**Texte fourni**
------------------------------------------------------------------------

Il y a 15 ans, la dernière visite au télescope Hubble
Il y a 15 ans, la dernière visite au télescope Hubble
© NASA

publié le 04 juin 2024 à 09:34

897 mots

Il y a 15 ans, la dernière visite au télescope Hubble

Du 11 au 24 mai 2009, la navette américaine Atlantis emmenait un équipage chargé d’effectuer l’ultime mission de service d’entretien de l’emblématique télescope spatial Hubble.


Le 24 avril 1990, la navette Discovery (mission STS 31) décolle avec dans sa soute le Hubble Space Telescope (HST). L’astronaute-astronome américain Steven Hawley le sort délicatement à l’aide du bras télécommandé pour que celui-ci rejoigne son orbite à environ 590 km d’altitude. Le HST est alors impatiemment attendu par la communauté scientifique, car il est appelé à faire de belles découvertes dans le spectre allant de l’ultraviolet à l’infrarouge en passant par le visible. D’une masse impressionnante de 11 tonnes, le HST est notamment équipé de cinq caméras et d’un miroir de 2,4 mètres de diamètre offrant aux images une résolution angulaire inférieure à 0,1 seconde d’arc…

 

La mission de sauvetage

Quelques semaines plus tard, les scientifiques reçoivent les premières photographies… mais elles sont floues en raison du défaut de conception d’un des miroirs. Les responsables constatent amèrement « La myopie de Hubble », comme le titre Le Monde en date du 30 juin 1990. Heureusement, le HST a été conçu pour être lancé, récupéré et réparé sur orbite par une navette spatiale. Cela a ainsi évité aux scientifiques de perdre un précieux outil, et la NASA sa crédibilité… et près de 2 milliards de dollars. Une mission de sauvetage intervient en décembre 1993 avec le vol STS-61 (Endeavour). L’équipage joue alors le rôle de « dépanneurs de l’espace » (Science & Vie 915, décembre 1993), et le télescope retrouve la vue.

 

Les missions de maintenance

Trois autres missions d’entretien suivent. En février 1997, STS-82 (Discovery) permet de remplacer deux spectrographes, d’ajouter une caméra infrarouge (couplée à un spectrographe), d’améliorer le système de navigation et de doper sa mémoire de stockage de données. En décembre 1999, STS-103 (Discovery) vient remplacer les gyroscopes défaillants, l’ordinateur de bord (20 fois plus rapide que l’ancien), et changer une partie du revêtement de protection thermique. En mars 2002, STS-109 (Columbia) effectue une mission essentielle destinée à remplacer plusieurs composants et instruments, dont le système de contrôle d’énergie, le système de refroidissement d’une caméra infrarouge, les panneaux solaires, l’important Advanced Camera for Surveys (augmentant significativement les performances), etc., donnant ainsi au HST un véritable « coup de jeunesse ».

------------------------------------------------------------------------

**Données enregistrées**
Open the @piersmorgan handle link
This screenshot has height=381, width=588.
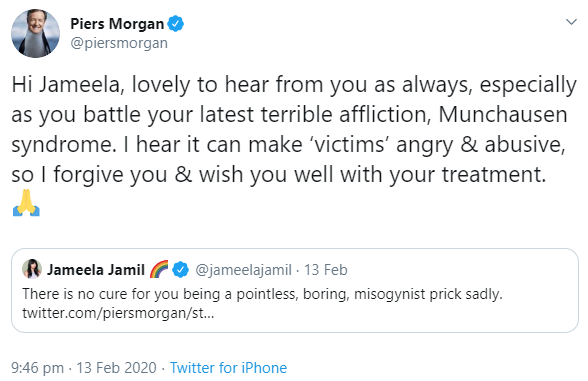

------------------------------------------------------------------------

**Liste des tâches**
a) Résumez sous forme de liste, s'il vous plaît, le paragraphe du texte sur Hubble qui commence par « Trois autres missions d'entretien suivent », en conservant l'essentiel des faits.
b) Reprenez le texte sur Hubble après sa dernière phrase et poursuivez-le.
Le matériel présenté est indépendant du texte sur Hubble.

**Exercices corrigés**
a)
- Février 1997, STS-82 (Discovery) : remplacement de deux spectrographes, ajout d'une caméra infrarouge couplée à un spectrographe, amélioration du système de navigation et augmentation de la mémoire de stockage de données.
- Décembre 1999, STS-103 (Discovery) : remplacement des gyroscopes défaillants et de l'ordinateur de bord (20 fois plus rapide), changement d'une partie du revêtement de protection thermique.
- Mars 2002, STS-109 (Columbia) : remplacement de plusieurs composants et instruments, dont le système de contrôle d'énergie, le refroidissement d'une caméra infrarouge, les panneaux solaires et l'Advanced Camera for Surveys, ce qui offre au HST un « coup de jeunesse ».

b)
 

STS-125, la dernière mission de maintenance

Le 11 mai 2009, la navette Atlantis décolle pour rejoindre Hubble et réaliser la cinquième et ultime mission d’entretien, avec à son bord sept astronautes de nationalité américaine : Scott Altman (commandant), Gregory Johnson (pilote), Michael Good, Megan McArthur, John Grunsfeld, Michael Massimino et Andrew Feustel. Il s’agit d’un équipage particulièrement aguerri, car trois d’entre eux ont participé à de précédentes missions de maintenance : Altman (STS-109), Grunsfeld (STS-103 et 109) et Massimino (STS-109). Cinq sorties extravéhiculaires ou EVA (Extra Vehicular Activity) sont alors planifiées pour donner au HST son ultime cure de jouvence.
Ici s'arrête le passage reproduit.